Daniel only cares to get as much out of people as to benefit himself and his company personally. You wonder though by the end of the film what is in it for Daniel besides money and alcohol. He may have become a wildly successful prospector and oilman but what does it all mean if he is left alone and friendless. If you’re going to go into business, why not do it for the benefit of others and not just yourself? However, the view of Daniel Plainview is that life is a zero-sum game and that you can’t trust anybody but yourself.

Eli Sunday, while a pragmatic preacher and someone who seems to care about the townsfolk of which who are part of his church, still does a deal gone south with Daniel Plainview in the pursuit of easy money. Eli is easily bullied by Daniel but still goes around trying to convince him to change his ways and repent as a sinner.

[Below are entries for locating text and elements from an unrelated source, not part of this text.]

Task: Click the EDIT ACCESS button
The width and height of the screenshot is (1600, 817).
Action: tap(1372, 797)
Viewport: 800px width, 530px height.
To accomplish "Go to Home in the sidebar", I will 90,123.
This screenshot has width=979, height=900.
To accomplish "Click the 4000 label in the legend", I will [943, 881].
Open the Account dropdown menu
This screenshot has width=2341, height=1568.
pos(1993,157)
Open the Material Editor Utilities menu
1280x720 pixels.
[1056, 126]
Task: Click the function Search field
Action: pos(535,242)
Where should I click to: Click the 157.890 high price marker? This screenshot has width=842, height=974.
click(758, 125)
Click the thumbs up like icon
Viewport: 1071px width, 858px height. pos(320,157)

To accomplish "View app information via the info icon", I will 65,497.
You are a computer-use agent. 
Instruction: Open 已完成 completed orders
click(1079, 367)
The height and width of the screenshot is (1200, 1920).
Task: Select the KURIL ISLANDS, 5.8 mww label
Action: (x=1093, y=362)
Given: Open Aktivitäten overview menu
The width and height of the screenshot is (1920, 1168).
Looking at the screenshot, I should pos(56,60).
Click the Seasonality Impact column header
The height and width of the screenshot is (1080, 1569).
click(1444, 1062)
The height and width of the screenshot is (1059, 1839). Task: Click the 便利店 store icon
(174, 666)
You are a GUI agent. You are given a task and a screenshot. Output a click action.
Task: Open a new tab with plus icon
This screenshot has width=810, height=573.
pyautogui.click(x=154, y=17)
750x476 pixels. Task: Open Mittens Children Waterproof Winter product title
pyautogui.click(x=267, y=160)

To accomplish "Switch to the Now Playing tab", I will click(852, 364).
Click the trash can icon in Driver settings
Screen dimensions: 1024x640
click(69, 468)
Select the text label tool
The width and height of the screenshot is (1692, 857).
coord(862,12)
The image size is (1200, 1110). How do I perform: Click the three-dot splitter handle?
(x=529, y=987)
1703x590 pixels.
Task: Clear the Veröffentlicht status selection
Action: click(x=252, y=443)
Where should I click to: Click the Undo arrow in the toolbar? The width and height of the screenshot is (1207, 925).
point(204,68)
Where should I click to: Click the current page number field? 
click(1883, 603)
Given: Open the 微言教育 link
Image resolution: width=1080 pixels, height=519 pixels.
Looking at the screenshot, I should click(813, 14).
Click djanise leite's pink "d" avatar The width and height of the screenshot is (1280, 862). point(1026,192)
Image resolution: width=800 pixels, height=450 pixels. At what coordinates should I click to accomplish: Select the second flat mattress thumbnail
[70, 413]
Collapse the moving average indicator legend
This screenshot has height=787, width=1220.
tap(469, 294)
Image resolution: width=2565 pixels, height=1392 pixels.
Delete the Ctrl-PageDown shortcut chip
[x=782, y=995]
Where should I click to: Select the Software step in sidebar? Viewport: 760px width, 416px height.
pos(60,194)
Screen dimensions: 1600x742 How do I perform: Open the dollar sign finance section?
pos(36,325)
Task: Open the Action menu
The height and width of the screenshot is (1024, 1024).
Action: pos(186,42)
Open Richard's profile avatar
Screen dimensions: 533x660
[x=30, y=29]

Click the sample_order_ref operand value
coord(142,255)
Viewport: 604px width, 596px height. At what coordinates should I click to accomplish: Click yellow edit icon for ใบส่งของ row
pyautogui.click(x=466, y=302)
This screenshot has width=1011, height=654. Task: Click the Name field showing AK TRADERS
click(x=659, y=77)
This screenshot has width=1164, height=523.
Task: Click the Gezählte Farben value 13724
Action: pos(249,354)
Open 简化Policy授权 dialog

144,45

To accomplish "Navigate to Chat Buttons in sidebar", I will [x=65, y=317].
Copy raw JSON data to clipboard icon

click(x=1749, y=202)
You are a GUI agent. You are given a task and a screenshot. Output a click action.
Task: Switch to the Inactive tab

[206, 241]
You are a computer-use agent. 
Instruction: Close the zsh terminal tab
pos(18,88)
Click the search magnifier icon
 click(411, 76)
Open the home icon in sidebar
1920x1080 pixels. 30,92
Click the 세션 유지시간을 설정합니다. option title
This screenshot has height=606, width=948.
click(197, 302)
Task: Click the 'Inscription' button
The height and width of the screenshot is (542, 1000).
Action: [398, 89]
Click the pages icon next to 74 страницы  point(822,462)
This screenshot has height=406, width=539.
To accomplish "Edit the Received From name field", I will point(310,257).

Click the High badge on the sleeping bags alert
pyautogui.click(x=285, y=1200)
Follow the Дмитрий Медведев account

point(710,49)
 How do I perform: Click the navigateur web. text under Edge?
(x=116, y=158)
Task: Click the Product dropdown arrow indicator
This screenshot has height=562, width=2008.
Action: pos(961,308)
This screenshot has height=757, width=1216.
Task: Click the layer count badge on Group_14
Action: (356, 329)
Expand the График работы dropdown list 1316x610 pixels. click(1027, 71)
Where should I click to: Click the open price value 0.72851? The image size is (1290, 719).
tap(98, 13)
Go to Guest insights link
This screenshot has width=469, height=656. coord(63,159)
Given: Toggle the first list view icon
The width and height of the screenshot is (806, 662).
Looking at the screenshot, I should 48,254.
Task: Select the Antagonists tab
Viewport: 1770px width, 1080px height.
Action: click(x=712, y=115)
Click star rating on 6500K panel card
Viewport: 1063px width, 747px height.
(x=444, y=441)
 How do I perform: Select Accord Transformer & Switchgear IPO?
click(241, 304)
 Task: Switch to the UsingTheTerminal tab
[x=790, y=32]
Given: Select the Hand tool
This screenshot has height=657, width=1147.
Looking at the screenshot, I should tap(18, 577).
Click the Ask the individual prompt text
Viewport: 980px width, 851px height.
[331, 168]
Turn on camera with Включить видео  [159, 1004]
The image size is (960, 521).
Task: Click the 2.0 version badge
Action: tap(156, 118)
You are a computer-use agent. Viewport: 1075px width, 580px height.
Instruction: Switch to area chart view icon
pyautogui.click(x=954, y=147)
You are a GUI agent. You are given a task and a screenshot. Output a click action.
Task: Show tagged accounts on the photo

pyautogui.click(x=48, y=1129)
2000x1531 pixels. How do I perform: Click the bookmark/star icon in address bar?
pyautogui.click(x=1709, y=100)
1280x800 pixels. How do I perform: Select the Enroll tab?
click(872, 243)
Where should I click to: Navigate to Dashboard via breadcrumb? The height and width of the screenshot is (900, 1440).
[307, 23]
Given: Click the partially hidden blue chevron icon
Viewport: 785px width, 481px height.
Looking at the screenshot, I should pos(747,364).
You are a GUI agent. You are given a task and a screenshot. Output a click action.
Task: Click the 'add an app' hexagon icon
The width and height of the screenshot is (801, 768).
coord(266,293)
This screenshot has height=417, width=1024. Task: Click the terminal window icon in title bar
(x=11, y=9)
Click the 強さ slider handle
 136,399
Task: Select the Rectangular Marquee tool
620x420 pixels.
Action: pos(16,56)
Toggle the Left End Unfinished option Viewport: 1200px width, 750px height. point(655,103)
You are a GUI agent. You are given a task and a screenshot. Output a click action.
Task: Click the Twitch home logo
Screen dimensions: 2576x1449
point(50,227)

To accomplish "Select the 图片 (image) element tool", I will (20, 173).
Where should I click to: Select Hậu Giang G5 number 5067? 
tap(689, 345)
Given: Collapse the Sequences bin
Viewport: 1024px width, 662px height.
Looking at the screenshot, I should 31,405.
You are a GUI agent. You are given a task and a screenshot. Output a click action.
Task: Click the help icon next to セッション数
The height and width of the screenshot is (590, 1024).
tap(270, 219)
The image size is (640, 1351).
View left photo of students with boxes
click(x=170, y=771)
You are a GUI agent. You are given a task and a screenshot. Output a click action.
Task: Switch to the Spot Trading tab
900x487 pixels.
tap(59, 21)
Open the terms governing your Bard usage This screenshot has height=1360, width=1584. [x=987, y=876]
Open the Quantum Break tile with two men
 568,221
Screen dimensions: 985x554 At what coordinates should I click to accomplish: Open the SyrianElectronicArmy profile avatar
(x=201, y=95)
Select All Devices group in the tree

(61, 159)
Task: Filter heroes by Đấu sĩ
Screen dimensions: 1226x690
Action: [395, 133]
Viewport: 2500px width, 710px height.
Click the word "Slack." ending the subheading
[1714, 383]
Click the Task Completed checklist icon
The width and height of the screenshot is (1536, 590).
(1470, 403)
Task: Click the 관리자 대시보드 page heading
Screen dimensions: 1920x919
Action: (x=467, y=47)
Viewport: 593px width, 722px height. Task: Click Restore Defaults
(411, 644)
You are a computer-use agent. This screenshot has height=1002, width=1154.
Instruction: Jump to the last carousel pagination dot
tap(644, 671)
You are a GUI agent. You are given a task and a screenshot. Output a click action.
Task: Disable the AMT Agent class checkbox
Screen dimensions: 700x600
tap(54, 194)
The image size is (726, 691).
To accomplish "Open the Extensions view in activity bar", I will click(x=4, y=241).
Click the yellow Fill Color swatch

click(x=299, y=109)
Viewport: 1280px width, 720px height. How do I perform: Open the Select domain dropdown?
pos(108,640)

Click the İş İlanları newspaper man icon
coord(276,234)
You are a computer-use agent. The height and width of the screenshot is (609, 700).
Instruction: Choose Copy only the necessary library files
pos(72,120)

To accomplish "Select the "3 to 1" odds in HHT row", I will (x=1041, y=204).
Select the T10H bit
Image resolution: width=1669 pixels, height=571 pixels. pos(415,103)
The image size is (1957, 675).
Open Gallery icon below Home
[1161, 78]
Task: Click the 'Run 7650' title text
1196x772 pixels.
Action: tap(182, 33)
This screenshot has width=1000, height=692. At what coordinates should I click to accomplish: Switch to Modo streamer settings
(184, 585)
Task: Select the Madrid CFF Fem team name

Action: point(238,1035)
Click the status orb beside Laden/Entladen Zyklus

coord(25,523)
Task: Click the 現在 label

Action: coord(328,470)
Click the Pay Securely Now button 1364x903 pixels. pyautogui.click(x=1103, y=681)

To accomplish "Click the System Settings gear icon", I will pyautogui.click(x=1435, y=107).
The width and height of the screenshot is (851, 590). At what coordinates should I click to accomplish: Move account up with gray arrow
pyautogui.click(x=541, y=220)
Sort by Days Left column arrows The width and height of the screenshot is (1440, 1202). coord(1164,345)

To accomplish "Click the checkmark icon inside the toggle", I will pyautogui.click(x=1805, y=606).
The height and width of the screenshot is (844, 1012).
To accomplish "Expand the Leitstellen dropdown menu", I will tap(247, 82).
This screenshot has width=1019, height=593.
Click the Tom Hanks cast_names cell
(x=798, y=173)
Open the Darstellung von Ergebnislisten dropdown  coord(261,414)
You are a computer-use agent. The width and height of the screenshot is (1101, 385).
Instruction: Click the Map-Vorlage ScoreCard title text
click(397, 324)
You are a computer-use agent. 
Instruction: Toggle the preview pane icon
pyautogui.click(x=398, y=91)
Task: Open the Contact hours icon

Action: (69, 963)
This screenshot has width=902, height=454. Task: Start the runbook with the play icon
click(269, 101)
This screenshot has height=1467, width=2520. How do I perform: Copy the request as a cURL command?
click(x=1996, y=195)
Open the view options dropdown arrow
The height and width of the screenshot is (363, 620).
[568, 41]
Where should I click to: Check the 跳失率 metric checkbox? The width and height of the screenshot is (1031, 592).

While Eli means well and wants the best for the church and his town, he does not go about it in the right way leaving him at the mercy of Plainview.

While Eli Sunday and Daniel Plainview are both excellent at what they do, you have to consider that they are both very flawed human beings. They may have built a popular church to preach in (Sunday) or massive oil wells to enrich themselves (Plainview) but life will still be lacking for them if they have no love and compassion surrounding those achievements. That may be the main message for the person viewing this film. Wealth, notoriety, and personal prestige are not everything in life and that there are other things that you should focus on that really touch your soul as a human being.

“There’s a whole ocean of oil under our feet, and nobody can get at it except for me!” There Will Be Blood is an excellent story about extreme capitalism and religion gone wrong. Both protagonists pursuit of their own selfish goals hurts the other characters in this film. However, what would modern America be like without the preachers and the oilmen? While not as dramatic as this fictional movie, the discovery of oil and the spread of the gospel are intertwined with American history.